— TEXT TO READ —
In another telling of this tale one imagines that Simon would step off the train, grab hold of the balloon and be led into a journey of the unknown, or, at least, that he might try to bring the balloon into the train, activating the metaphor of merging the “other” life into the quotidian life, with all its tandem trials and lessons. But neither happens.

Song is a Chinese film student studying in Paris. She floats down a sidewalk with the same vaguely random directionality as the balloon, momentarily fluttering in a swirl at the streets' intersection, finally coming to the address she seeks. Entering a small dark theater, she encounters the rehearsal of a Chinese-inspired puppet performance that tells of a young couple, separated by the fierce Dragon king who holds the beloved prisoner at the bottom of the sea. The lover vows to boil away the ocean into a mist of oblivion to regain his true love.

Suzanne is the magnificently nuanced and varied voices of the puppets. She is a blonde rapture of vibrant talent and too much décolletage, an incarnation of frazzled beauty and distraction. Suzanne has hired Song as sitter/nanny for her son, Simon. Together they go to pick up the boy from school and Suzanne sends them home as she returns to the theater. We come to understand the sprawling nature of Suzanne’s life; a whirl of objects and emotions without order or scale, her precision is focused only in her work. On their walk home Song tells Simon of the Red Balloon film and at that moment points out a red balloon drawn onto the side of an adjacent shop. Simon does not know of the old movie and isn't interested in the image across the street; he wants to play a game of pinball.

Lovely and imperturbable, Song floats just above engagement with Simon and Suzanne, acting often as a buffer and never at a distance too great for observation. Simon is gentle, bright and related, never withholding or fearful. Song and Simon video their daily walks and errands. Song engages the boy, fleshing out his story, neither avoiding nor pursuing any of the difficult discoveries such as Simon’s parents divorce, his father’s absence or the absence of his “sort of” sister, Louise, who lives with their grandfather in Brussels.

Later, Simon and Song enter the apartment and find the usual clutter overwhelmed by a cascade of files and papers, boxes and bags. Tearful and angry, Suzanne is on the phone, saying that she cannot find the Lease Agreement, that since her husband left she cannot find where he put it or remember if she might have moved it. Suddenly the impermanence expressed in Song’s foreignness and Simon’s absent family is transferred to Suzanne herself; domestic security, apparently, is another thing of the past.

The puppet rehearsal continues and we see the undaunted young lover ladling cup after cup of seawater into a boiling pot. 2,500- 4,652 ladles of water, he counts as he goes, his ardor undiminished. A magical Genie appears, all hair and arms. To reward the young man’s effort and dedication the genie offers a magical golden coin that will help drain the ocean, forcing the Dragon king to release the beloved. In this second view there is an ominous discordance. Of course we want the young man to regain his true love, but we live in a world where technology has made actual and possible that which before was merely metaphor. Is the young man now a sociopath intent on achieving his goal at the cost to the world of the very ocean of life?

— EXCERPTED DATA —
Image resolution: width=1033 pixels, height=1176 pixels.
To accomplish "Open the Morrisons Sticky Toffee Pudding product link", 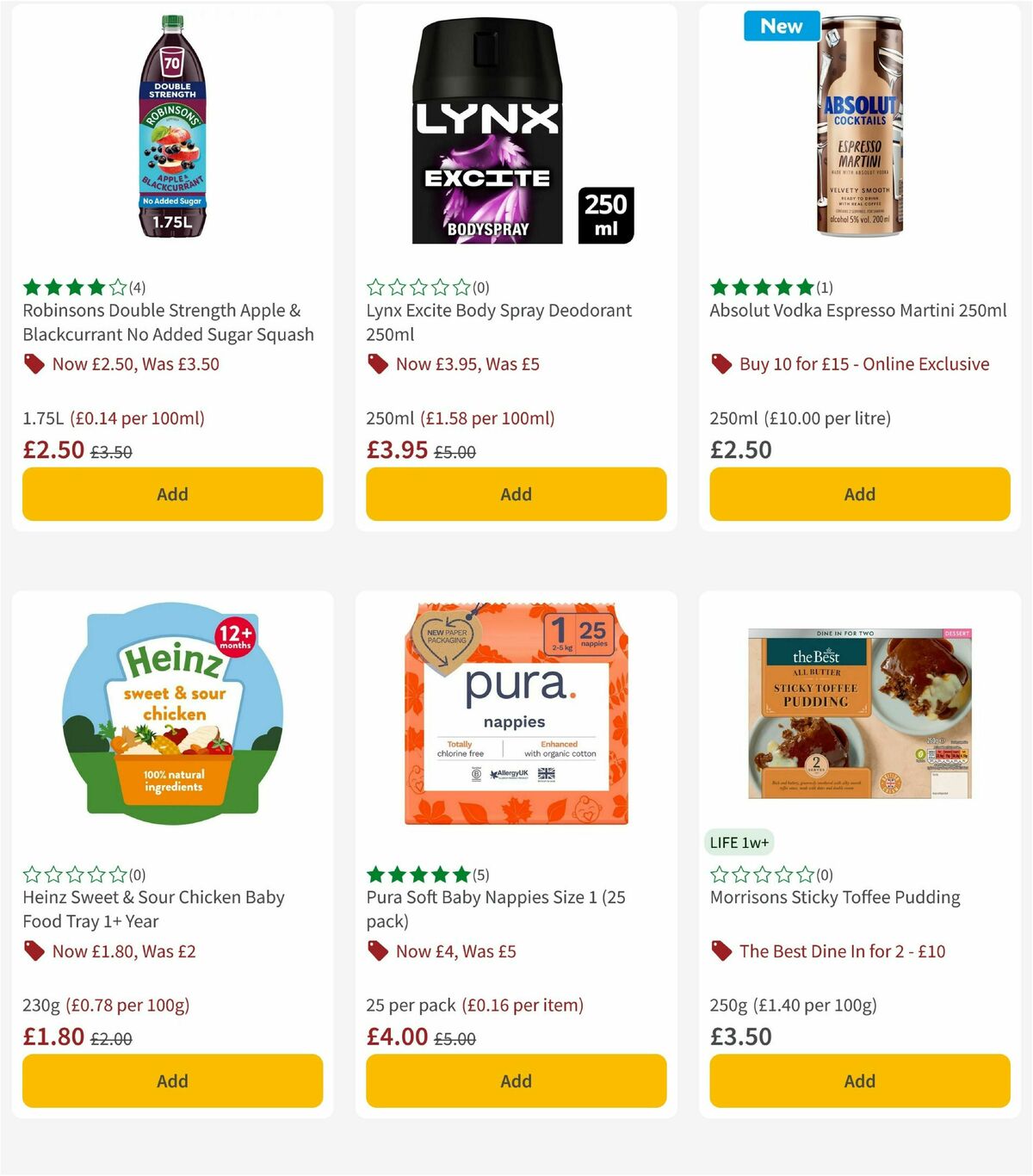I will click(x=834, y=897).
--
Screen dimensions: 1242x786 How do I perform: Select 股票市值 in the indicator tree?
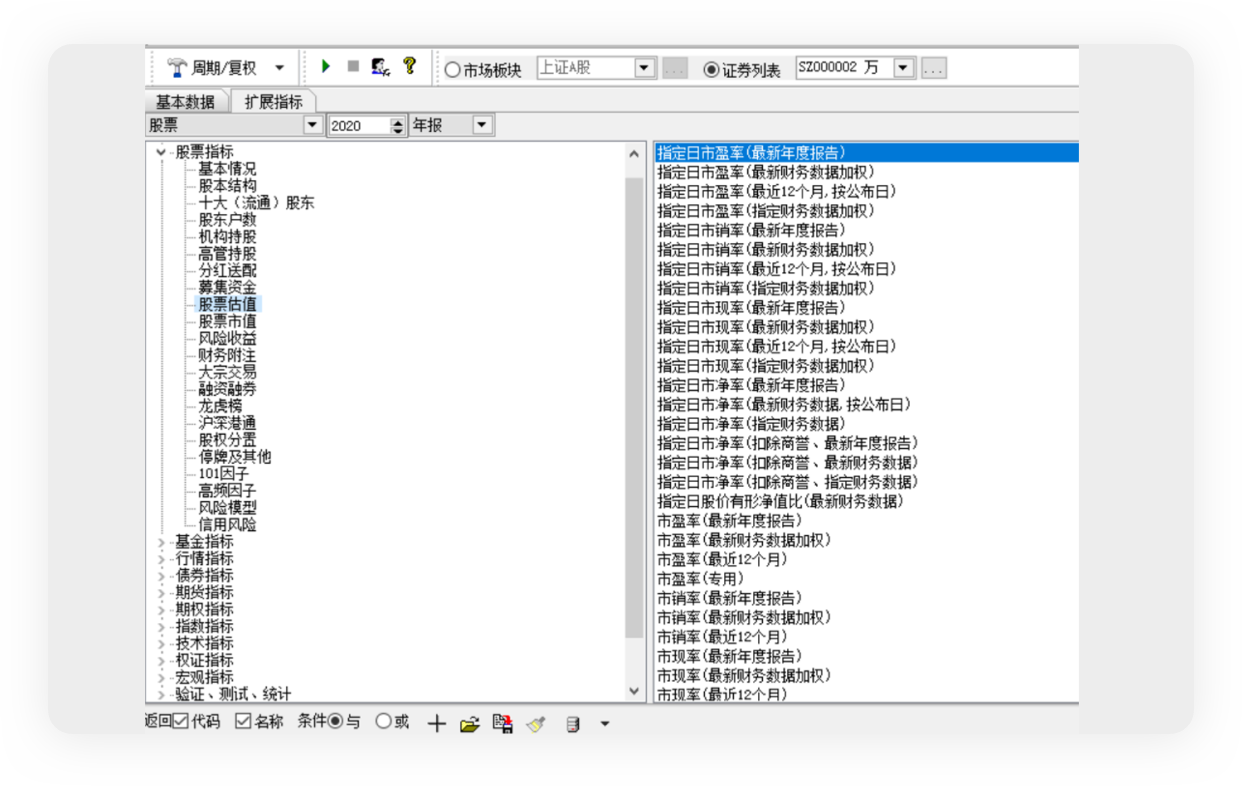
...
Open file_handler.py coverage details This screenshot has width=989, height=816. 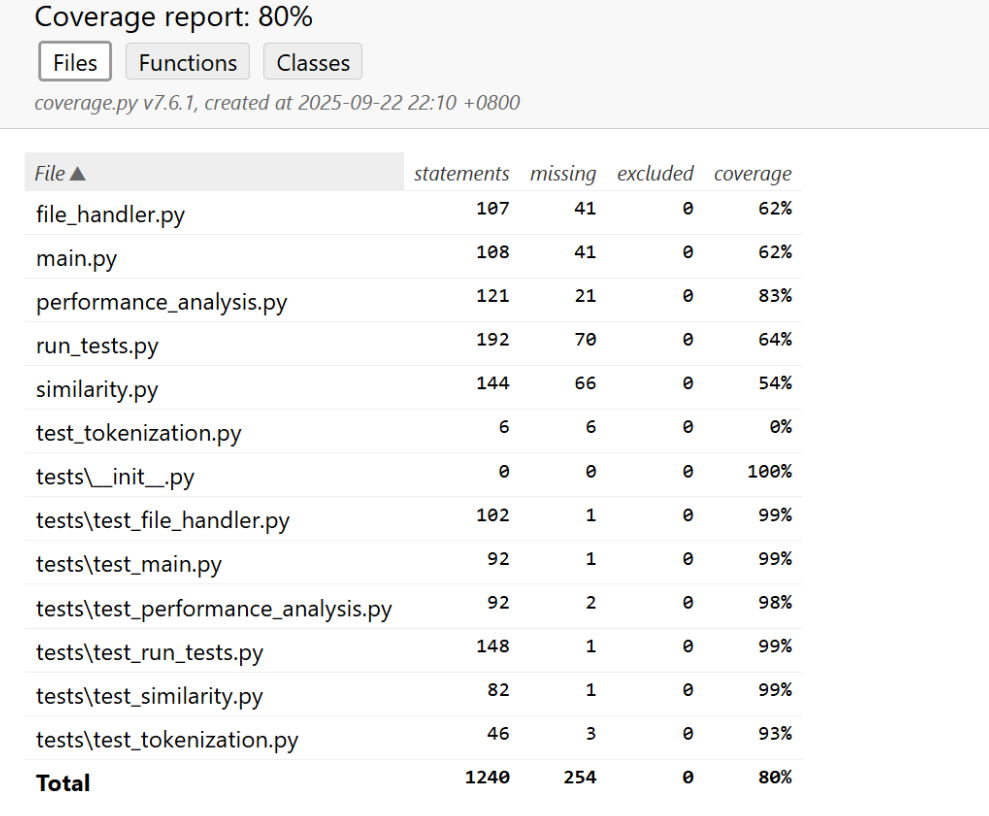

— DIRECTIONS —
(1) Please retype the part of the film review that opens with the words containing "Suzanne is the" and closes with "game of pinball.".
(2) Carry the film review about Song, Simon and Suzanne forward from its final sentence.

— RESULTS OF THE EXERCISE —
(1)
Suzanne is the magnificently nuanced and varied voices of the puppets. She is a blonde rapture of vibrant talent and too much décolletage, an incarnation of frazzled beauty and distraction. Suzanne has hired Song as sitter/nanny for her son, Simon. Together they go to pick up the boy from school and Suzanne sends them home as she returns to the theater. We come to understand the sprawling nature of Suzanne’s life; a whirl of objects and emotions without order or scale, her precision is focused only in her work. On their walk home Song tells Simon of the Red Balloon film and at that moment points out a red balloon drawn onto the side of an adjacent shop. Simon does not know of the old movie and isn't interested in the image across the street; he wants to play a game of pinball.

(2)
We learn that Song is making a film of a red balloon for her school project and Simon, dressed all in green, is helping by carrying the balloon. Song explains that green is a very easy color to erase digitally, so that she can make it appear that the balloon is traveling of its own volition. Suddenly the magic of the red balloon is entirely gone.

The problem of the Lease Agreement concerns the downstairs neighbor who doesn’t pay his rent; Suzanne owns that apartment as well. It had been her mother’s, and she will need it when Louise returns to Paris for school, deftly indicating that Suzanne herself is the product of a broken home. She finds the Lease Agreement and must now begin the process to force the errant downstairs neighbor to release her apartment; true love is replaced with property. It turns out that Louise does not want to come back to Paris for school, and one can see why. Her mother’s world is messy, complex and costly in many ways to herself and everyone around her. Though Suzanne is generous in emotion and substance, hers is an outmoded style, not technologically clean, not so easy to erase.

Set into the filigree of this family story is a scene of a Chinese puppet master giving a demonstration, organized by Suzanne, for a small group of students. The master's movements are so few and so slight it appears that the cloth and carved-wood doll really is a living being for whom the puppeteer has merely been so kind as to cup his hands, creating a tiny stage for the little performer to enact his scene. The puppet master appears to be doing nothing more than assisting the puppet to do what it wants, a humble gesture of loving helpfulness.

On a school trip to the Musee d’Orsay Simon’s class looks at a painting of a scene from the turn of the last century- a child chases a red ball in a dark and verdant park. In the distance, across a silent pond, a young adult couple can be seen. Who might these people be- the watching parents? More importantly, where is the artist standing, from where is the scene depicted, high above? Is the painting happy or sad? A little of both, one student replies, as Simon gazes up through the gallery’s skylight at the red balloon that flutters just above the glass. It has followed him throughout the film and, as before, he has no response to seeing it again, nor to the co-incidence- synchronicity- of seeing it represented in the painting even as it hovers above, embodying the artist's point of view.

The endless variety and sophistication of technology has robbed the world of its voice for magic and the extraordinary. In one scene Simon is “drawing” Louise through a projector device that allows him to trace her outline on an affixed sheet of paper; he looks into the machine, not at her. Suzanne peers through the viewfinder of her camera to record this fleeting moment of quiet childhood togetherness; like the scattered family it will not last.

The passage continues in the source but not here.